### DATA IN THIS EXERCISE
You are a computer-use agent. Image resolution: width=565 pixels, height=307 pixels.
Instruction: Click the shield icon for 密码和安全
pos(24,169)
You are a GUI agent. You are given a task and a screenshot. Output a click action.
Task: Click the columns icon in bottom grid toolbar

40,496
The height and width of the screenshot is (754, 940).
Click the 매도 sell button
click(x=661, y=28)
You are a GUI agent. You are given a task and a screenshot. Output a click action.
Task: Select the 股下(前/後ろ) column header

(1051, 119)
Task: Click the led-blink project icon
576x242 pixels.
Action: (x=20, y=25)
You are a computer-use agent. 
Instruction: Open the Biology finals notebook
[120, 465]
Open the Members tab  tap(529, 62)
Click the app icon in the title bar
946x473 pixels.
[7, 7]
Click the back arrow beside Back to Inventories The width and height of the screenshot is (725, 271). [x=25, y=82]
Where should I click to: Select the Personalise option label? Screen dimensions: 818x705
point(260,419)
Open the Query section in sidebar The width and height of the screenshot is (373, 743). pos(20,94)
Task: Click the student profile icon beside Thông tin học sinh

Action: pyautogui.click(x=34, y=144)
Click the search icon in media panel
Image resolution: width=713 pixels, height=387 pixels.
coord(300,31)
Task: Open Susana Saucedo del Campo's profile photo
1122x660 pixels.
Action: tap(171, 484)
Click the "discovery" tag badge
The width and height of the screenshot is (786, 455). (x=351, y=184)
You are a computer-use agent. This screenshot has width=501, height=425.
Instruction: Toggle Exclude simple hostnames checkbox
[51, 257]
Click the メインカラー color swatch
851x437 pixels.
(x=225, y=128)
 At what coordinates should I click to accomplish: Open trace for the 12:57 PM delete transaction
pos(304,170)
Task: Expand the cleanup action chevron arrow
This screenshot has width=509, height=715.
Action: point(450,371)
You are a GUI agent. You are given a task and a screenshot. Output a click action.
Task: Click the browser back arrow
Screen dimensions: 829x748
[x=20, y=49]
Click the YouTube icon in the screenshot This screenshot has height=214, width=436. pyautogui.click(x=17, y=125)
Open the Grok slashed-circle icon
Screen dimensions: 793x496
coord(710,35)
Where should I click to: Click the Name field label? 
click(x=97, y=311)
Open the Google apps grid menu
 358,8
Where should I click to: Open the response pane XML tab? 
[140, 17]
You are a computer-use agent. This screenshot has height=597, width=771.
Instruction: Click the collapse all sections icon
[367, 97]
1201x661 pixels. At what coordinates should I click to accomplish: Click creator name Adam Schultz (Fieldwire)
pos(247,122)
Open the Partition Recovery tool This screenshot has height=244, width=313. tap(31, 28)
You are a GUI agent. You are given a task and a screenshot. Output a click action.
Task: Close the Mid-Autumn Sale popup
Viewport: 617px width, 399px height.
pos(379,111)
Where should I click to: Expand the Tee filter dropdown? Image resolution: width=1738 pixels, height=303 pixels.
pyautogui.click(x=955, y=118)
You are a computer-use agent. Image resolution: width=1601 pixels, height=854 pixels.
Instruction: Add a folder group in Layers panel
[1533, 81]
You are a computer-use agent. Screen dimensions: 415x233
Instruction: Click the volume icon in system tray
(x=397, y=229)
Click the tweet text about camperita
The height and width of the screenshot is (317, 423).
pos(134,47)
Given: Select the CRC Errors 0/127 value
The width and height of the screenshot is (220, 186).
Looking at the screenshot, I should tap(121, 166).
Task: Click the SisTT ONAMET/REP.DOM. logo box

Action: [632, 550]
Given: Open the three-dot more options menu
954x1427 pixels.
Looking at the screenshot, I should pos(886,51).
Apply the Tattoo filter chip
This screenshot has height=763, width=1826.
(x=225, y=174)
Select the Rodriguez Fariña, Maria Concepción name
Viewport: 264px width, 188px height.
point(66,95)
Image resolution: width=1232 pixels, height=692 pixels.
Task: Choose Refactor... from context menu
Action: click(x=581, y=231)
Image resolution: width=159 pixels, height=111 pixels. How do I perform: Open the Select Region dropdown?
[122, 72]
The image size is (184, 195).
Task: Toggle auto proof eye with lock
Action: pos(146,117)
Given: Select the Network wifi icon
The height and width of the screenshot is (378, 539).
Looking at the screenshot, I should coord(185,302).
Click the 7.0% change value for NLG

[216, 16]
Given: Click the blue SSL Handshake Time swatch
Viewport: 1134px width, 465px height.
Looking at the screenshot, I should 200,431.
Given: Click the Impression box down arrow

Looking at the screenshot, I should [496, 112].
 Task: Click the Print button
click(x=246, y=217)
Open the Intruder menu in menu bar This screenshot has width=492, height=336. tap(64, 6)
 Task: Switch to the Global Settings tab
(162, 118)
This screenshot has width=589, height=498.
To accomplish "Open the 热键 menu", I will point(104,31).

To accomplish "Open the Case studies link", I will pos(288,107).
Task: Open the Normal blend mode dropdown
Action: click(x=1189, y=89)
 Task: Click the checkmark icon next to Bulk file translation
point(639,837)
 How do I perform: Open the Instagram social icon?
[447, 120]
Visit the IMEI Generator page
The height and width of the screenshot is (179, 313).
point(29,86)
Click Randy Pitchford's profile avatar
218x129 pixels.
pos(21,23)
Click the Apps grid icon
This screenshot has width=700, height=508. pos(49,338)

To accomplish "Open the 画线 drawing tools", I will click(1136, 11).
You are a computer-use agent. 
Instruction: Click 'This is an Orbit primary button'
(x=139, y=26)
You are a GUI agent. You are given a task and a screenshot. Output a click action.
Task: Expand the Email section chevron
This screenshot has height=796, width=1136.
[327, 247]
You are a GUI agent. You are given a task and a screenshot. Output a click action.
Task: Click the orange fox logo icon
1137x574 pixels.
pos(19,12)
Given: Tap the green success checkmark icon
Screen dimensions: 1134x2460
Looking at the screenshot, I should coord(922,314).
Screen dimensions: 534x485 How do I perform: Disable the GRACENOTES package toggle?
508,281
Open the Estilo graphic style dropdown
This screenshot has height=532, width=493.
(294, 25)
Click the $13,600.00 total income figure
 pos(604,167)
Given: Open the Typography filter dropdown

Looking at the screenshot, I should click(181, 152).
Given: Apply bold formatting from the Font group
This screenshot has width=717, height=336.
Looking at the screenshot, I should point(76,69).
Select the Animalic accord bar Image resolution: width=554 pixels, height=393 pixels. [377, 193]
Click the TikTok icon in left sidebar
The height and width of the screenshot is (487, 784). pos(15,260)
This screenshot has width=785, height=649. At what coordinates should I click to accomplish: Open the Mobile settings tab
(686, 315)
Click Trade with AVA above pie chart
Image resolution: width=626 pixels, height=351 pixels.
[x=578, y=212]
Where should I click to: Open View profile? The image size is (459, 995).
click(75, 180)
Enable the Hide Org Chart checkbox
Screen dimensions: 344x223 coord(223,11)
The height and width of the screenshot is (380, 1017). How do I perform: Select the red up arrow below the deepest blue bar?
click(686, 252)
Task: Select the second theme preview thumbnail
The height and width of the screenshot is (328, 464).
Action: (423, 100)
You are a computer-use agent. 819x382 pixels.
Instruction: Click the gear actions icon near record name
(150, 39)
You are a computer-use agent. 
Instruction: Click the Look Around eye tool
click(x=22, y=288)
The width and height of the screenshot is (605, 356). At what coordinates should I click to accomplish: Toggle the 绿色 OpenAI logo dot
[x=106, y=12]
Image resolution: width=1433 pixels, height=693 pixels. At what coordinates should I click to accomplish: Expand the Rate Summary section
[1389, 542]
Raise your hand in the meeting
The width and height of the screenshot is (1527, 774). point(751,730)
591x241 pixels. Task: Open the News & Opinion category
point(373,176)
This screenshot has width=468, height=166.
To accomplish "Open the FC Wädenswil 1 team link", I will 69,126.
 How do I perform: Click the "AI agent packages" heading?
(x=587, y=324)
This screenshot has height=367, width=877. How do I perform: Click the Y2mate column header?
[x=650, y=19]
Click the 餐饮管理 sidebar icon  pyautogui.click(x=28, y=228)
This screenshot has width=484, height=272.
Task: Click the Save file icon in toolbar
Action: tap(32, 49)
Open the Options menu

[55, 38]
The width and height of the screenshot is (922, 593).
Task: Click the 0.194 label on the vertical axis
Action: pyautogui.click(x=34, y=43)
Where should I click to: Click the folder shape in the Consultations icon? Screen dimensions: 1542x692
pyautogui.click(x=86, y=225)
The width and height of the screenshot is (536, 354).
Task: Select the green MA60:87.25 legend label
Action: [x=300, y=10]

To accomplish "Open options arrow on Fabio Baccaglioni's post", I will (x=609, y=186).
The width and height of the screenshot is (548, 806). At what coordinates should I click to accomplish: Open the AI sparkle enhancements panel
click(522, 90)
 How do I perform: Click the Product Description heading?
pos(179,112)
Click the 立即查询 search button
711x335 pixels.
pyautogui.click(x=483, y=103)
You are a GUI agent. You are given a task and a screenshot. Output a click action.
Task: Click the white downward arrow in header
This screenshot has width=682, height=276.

### YOUR INSTRUCTIONS
Identify the lines in the entries that hold "computer" and return each one.

### RESPONSE TO THE EXERCISE
You are a computer-use agent. Image resolution: width=565 pixels, height=307 pixels.
You are a computer-use agent. 
You are a computer-use agent. This screenshot has width=501, height=425.
You are a computer-use agent. This screenshot has height=597, width=771.
You are a computer-use agent. Image resolution: width=1601 pixels, height=854 pixels.
You are a computer-use agent. Screen dimensions: 415x233
You are a computer-use agent. 
You are a computer-use agent. 819x382 pixels.
You are a computer-use agent. 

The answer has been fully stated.